## Records for this task
####

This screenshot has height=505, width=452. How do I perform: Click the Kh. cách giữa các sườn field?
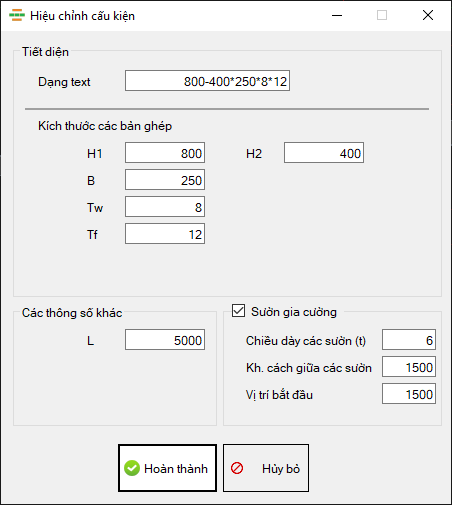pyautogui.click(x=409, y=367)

####

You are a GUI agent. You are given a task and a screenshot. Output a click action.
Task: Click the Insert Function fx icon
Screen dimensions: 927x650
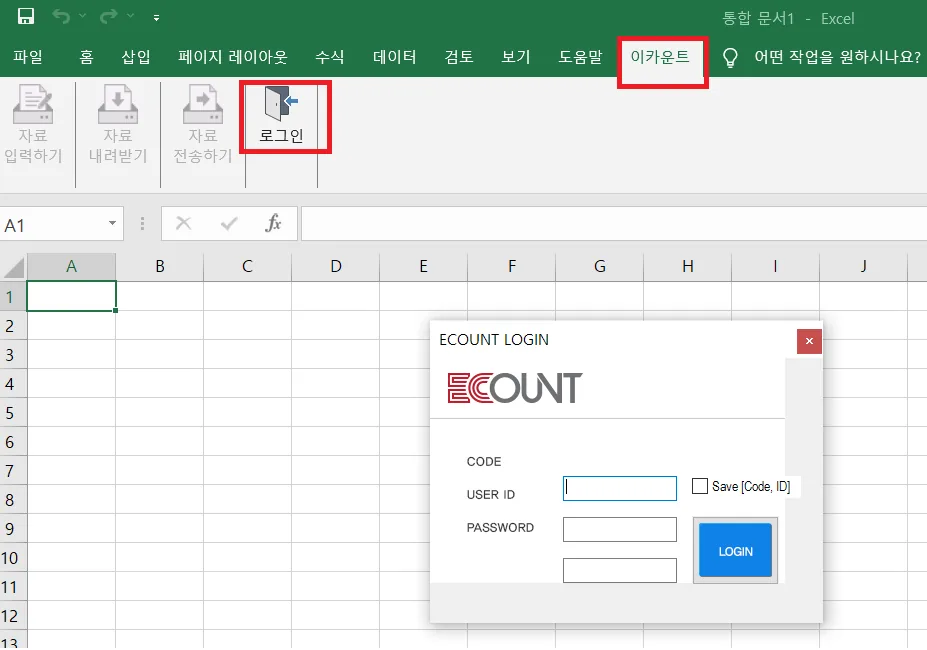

####

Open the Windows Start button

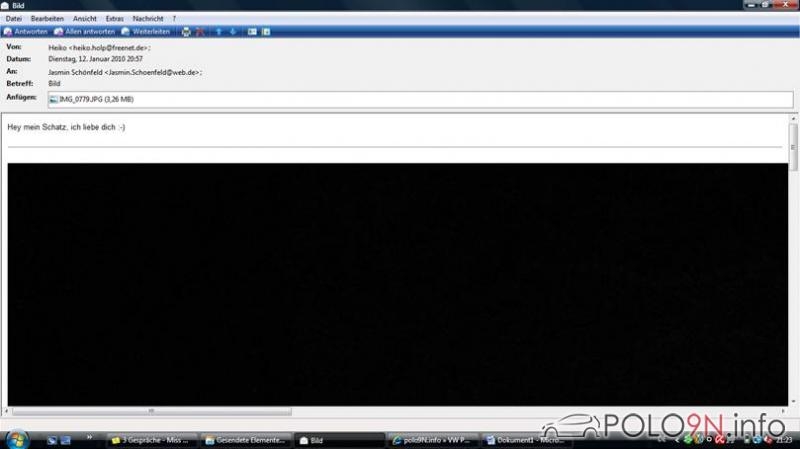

####

Please give back exactly the lines of this listing beginning at the line with "Task: Click the Insert Function fx icon" and ending with the line with "Screen dimensions: 927x650", both included, and nothing else.

Task: Click the Insert Function fx icon
Screen dimensions: 927x650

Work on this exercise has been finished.